Como a acupuntura age no corpo? A ciência explica
- Patricia Alves
- 26 de fev.
- 2 min de leitura
Por muitos anos, a acupuntura foi tratada com ceticismo pela medicina ocidental. Hoje, com o avanço das neuroimagens e dos ensaios clínicos controlados, a ciência começa a desvendar com precisão o que acontece no corpo quando uma agulha de acupuntura é inserida. Os achados são impressionantes.
1. Liberação de endorfinas e neurotransmissores
A inserção da agulha em pontos específicos estimula fibras nervosas A-delta e C, que enviam sinais ao sistema nervoso central. Em resposta, o cérebro libera endorfinas, encefalinas, serotonina e dopamina — os neurotransmissores responsáveis pelo alívio da dor, melhora do humor e sensação de bem-estar.
2. Modulação do sistema nervoso autônomo
Estudos de neuroimagem mostram que a acupuntura ativa o sistema nervoso parassimpático — o responsável pelo estado de "descanso e recuperação". Isso explica a redução do cortísol (hormônio do estresse), a queda da frequência cardíaca e a melhora do sono relatadas pelos pacientes.

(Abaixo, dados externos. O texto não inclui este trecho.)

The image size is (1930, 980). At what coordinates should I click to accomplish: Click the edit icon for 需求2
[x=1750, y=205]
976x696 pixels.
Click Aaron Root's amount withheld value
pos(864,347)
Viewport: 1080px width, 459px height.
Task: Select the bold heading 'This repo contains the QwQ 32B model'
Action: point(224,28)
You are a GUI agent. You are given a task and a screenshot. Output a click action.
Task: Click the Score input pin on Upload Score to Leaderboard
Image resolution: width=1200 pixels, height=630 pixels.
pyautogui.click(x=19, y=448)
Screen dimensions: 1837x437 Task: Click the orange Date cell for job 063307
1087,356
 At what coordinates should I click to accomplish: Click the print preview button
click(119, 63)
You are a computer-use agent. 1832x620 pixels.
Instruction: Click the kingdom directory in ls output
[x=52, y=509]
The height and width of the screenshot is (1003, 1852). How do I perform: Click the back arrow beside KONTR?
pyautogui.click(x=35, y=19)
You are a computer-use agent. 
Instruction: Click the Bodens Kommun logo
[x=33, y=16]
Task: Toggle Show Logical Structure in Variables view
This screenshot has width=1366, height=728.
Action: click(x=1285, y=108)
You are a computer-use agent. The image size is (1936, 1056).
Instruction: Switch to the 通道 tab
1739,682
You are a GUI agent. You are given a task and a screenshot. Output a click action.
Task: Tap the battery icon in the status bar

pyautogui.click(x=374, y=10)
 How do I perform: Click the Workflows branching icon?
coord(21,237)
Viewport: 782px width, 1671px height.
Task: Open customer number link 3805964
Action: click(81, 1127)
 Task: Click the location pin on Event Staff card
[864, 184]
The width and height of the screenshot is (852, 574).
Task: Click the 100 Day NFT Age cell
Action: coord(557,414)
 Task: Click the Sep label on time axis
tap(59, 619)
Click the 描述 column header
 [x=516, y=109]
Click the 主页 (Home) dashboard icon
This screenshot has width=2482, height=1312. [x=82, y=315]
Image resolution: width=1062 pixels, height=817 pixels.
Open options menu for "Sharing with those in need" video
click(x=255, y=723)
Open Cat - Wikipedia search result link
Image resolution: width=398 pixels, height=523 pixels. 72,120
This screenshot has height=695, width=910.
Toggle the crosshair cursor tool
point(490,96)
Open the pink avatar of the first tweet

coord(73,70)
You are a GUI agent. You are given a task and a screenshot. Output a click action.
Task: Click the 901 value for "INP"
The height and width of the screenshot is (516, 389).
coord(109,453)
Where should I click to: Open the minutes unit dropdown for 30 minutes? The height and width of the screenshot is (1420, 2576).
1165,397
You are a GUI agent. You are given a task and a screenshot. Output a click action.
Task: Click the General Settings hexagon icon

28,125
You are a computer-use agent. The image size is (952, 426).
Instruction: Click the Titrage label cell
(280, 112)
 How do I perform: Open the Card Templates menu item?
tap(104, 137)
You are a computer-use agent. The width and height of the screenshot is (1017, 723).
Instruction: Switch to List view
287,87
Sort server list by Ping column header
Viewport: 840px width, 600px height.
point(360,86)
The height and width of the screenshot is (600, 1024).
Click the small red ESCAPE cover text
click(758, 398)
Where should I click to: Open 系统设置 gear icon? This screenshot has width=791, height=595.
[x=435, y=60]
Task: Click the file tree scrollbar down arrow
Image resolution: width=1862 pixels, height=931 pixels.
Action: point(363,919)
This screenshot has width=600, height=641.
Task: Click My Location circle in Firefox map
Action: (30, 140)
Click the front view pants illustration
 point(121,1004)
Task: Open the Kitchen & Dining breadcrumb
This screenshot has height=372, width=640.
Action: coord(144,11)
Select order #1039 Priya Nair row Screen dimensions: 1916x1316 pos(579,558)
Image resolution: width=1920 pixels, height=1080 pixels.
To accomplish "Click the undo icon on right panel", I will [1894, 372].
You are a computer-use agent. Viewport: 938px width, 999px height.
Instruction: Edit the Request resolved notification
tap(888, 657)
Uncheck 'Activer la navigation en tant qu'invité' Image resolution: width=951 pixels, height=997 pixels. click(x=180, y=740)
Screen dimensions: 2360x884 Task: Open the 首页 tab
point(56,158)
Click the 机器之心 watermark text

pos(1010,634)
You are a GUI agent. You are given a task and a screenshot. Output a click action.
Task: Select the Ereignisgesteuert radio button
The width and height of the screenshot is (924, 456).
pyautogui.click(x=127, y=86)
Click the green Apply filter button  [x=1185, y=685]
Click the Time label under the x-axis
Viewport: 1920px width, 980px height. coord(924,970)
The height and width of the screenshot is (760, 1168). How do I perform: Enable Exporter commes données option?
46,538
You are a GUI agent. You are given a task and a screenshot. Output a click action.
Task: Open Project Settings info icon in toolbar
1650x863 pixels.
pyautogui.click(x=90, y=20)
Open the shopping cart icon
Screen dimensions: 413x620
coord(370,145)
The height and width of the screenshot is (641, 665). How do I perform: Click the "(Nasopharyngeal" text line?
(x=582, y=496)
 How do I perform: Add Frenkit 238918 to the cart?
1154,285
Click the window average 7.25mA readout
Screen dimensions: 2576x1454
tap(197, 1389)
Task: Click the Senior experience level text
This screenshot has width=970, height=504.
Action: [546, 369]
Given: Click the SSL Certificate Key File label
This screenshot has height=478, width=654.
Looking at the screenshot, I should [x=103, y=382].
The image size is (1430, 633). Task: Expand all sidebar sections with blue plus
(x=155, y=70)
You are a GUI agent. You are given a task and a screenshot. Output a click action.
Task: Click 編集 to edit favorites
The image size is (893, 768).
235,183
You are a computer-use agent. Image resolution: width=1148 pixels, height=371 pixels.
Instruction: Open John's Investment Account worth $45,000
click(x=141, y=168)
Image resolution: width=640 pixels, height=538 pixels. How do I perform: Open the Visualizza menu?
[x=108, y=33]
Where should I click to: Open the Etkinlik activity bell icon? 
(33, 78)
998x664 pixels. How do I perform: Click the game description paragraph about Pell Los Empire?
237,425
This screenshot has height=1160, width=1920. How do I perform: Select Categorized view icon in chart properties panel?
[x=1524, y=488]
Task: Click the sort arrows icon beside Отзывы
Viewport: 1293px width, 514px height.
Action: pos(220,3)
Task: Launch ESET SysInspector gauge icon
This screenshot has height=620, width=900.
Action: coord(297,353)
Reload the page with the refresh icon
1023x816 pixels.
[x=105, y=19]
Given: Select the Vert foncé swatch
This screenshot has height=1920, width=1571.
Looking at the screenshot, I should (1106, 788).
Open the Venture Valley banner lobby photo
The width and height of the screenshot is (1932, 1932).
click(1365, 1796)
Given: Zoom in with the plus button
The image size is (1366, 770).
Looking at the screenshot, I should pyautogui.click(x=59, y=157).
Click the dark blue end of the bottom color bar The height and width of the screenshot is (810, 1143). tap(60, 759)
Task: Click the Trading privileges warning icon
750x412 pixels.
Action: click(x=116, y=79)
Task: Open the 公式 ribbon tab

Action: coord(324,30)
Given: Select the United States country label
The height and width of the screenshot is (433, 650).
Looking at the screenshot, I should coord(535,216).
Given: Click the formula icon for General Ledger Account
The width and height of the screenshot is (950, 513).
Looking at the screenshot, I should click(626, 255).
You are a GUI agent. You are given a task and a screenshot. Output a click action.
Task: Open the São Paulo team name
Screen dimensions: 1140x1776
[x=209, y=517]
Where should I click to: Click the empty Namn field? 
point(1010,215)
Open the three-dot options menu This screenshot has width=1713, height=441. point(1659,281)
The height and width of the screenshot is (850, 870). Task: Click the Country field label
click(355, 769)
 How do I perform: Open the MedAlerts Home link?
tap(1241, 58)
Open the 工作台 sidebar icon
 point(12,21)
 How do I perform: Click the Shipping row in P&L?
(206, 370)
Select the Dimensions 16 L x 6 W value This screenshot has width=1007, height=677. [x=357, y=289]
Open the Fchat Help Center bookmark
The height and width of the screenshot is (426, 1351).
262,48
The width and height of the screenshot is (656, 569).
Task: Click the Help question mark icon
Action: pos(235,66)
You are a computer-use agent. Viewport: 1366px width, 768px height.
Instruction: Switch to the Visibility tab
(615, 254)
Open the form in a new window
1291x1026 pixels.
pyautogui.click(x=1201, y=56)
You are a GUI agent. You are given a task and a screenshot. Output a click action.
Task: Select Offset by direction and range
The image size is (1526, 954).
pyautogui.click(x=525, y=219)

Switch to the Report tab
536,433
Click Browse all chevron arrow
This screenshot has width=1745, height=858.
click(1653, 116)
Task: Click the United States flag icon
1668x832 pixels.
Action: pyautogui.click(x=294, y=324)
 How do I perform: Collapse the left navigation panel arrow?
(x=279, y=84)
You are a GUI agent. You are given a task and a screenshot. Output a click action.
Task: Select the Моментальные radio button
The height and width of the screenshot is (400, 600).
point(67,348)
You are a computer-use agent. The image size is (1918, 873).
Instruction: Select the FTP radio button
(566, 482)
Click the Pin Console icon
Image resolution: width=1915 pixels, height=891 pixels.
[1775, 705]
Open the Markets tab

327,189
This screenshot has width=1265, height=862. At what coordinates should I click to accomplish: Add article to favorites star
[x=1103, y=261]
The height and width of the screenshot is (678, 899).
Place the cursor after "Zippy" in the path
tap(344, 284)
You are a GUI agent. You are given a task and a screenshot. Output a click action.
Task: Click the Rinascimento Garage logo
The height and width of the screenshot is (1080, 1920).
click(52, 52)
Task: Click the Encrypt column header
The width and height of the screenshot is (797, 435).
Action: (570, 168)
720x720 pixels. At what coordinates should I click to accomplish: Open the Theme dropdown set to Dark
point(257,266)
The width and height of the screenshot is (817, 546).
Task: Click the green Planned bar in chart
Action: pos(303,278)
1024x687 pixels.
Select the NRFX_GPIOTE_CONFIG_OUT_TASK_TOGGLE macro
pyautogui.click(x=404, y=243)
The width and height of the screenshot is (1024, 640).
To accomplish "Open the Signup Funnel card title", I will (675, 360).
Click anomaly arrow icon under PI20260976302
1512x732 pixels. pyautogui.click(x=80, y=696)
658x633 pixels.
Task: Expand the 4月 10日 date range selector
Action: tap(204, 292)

3. Efeito anti-inflamatório local e sistêmico
A estimulação dos pontos provoca microcirculação local, com aumento do fluxo sanguíneo e linfático na região tratada. Além disso, pesquisas publicadas no Journal of Neuroinflammation demonstraram que a acupuntura reduz marcadores inflamatórios sistêmicos como TNF-α e IL-6, relevantes em condições como artrite e fibromialgia.
4. Regulação do eixo hípotalamo-hipófise-adrenal
Esse eixo regula a resposta ao estresse, o equilíbrio hormonal e o sistema imunológico. A acupuntura demonstrou capacidade de modular esse sistema, o que explica sua eficêcia em sintomas de menopausa, distúbrios do sono e estados de ansiedade crônica.
A acupuntura não é misticismo. É estímulo neurofisiológico preciso com efeitos mensuráveis no sistema nervoso, imunológico e endócrino.